Categorized | Our Town

Steinbeck In His Own Words

Posted on 19 October 2012

by Jim Marquardt

“Out here I get the old sense of peace and wholeness…and it seems to be getting into my work. I approach the table every morning with a sense of joy,” from a note to his publisher in 1956.

“I grow into this countryside with a lichen grip,” in a letter to friend and fellow novelist John O’Hara in 1958.

Steinbeck won the 1940 Pulitzer Prize for The Grapes of Wrath, and in 1962 was awarded the Nobel Prize for Literature for his novels, short stories and sketches. In September 1953, he rented a waterfront cottage in Sag Harbor, and in 1955 bought a small house in an oak grove on Sag Harbor Cove. He wrote a friend, “I really love it out here. Am going to winterize this little house so I can come up when it is cold. I haven’t felt so good in years.” And later, “We love our little place on Long Island.”

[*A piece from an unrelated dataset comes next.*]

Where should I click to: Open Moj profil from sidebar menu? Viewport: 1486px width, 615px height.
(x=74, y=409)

In the spring 1992 issue of the Long Island Historical Journal, Frances Kestler quoted a Steinbeck letter about autumn in Sag Harbor, “Almost my favorite season. For some reason it brings a kind of happy energy back to me. The birds are flocking and flying. The geese go over at night very high. And the air has muscle.”

While working on a modern version of Thomas Malory’s Morte d’Arthur in January 1957 he wrote his editor Elizabeth Otis that “the bay is nearly frozen over with just a few patches of open water…Charley (his dog) is having a wonderful time trying to walk on the ice.” Steinbeck’s tiny writing hideaway, that he called Joyous Garde after Launcelot’s castle, stood away from the house, closer to the cove. A year later he told Otis about the “solace I get from the new boat (in Sag Harbor). I can move out and anchor and have a little table and a yellow pad and pencil. Nothing can intervene. Isn’t that wonderful?”

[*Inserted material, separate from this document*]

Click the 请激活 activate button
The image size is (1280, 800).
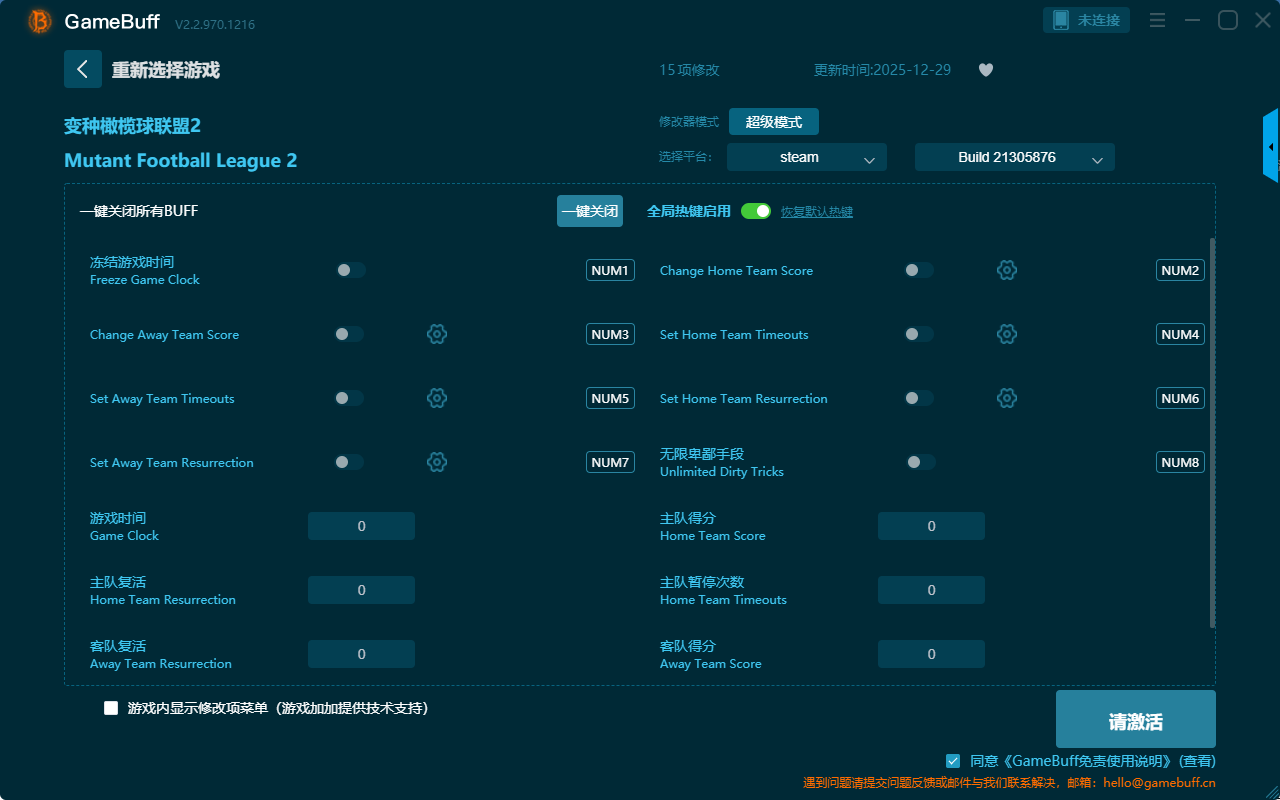point(1135,719)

Steinbeck helped start the Old Whalers Festival (now Harbor Fest) in the early sixties and was made its honorary chairman. He happily joined in the fun, writing official words of welcome, “… The fact that I have been made Honorary Chairman of the Old Whaler’s Festival is a clear indication of the explosive but cautious thinking of the descendants of the Old Whalers. If all goes well we share the happiness, but if the village blows up, I get the blame. I don’t know how I got here. I’m only a sixth class citizen. It takes six generations for first class…”

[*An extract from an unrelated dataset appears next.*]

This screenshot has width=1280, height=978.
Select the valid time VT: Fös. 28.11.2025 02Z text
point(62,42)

In their delightful collection of Sag Harbor stories, Maryanne Calendrille and Katherine Szoka of Canio’s Books included Steinbeck’s essay My War With the Ospreys that reflected his love of the village. “Two and a half years ago I bought a little place near Sag Harbor… a wonderful village inhabited by people who have been here for a long time…the place I bought is not one of the great old houses but a beautiful little point of land on the inland waters, a place called Bluff Point, with its own little bay… My own boat, the Lillymaid… is a utility craft twenty feet long, a clinker-built Jersey sea skiff… Many of these specifications could also describe my wife. She is not clinker-built however… I came from a small town on the West Coast… And I find that what applies in my home country is equally acceptable in Sag Harbor. If you pay your bills, trade locally as much as possible, mind your own business and act reasonably pleasant, pretty soon they forget that you are an outsider.”

In The True Adventures of John Steinbeck, Writer, biographer Jackson J. Benson described Steinbeck’s simple daily habits, remarking “…sometimes later in the day after work he’d stop by and ask (Bob) Barry out for a beer at Sal and Joe’s or the Black Buoy.”

John was afflicted with back and heart problems in 1967 and was treated in New York City, but yearned to come back to Sag Harbor. “…to go out to my little house on the point, to sharpen fifty pencils and put out a yellow pad. Early in the morning to hear what the birds are saying and to pass the time of day with Angel (Charley’s successor) and then to hunch up my chair to my writing board and to set down with words – Once upon a time…”

Steinbeck’s recurring heart problems worsened in November 1968 and he again was taken to a hospital in New York City, leaving his beloved Sag Harbor for the last time. He died on December 20th.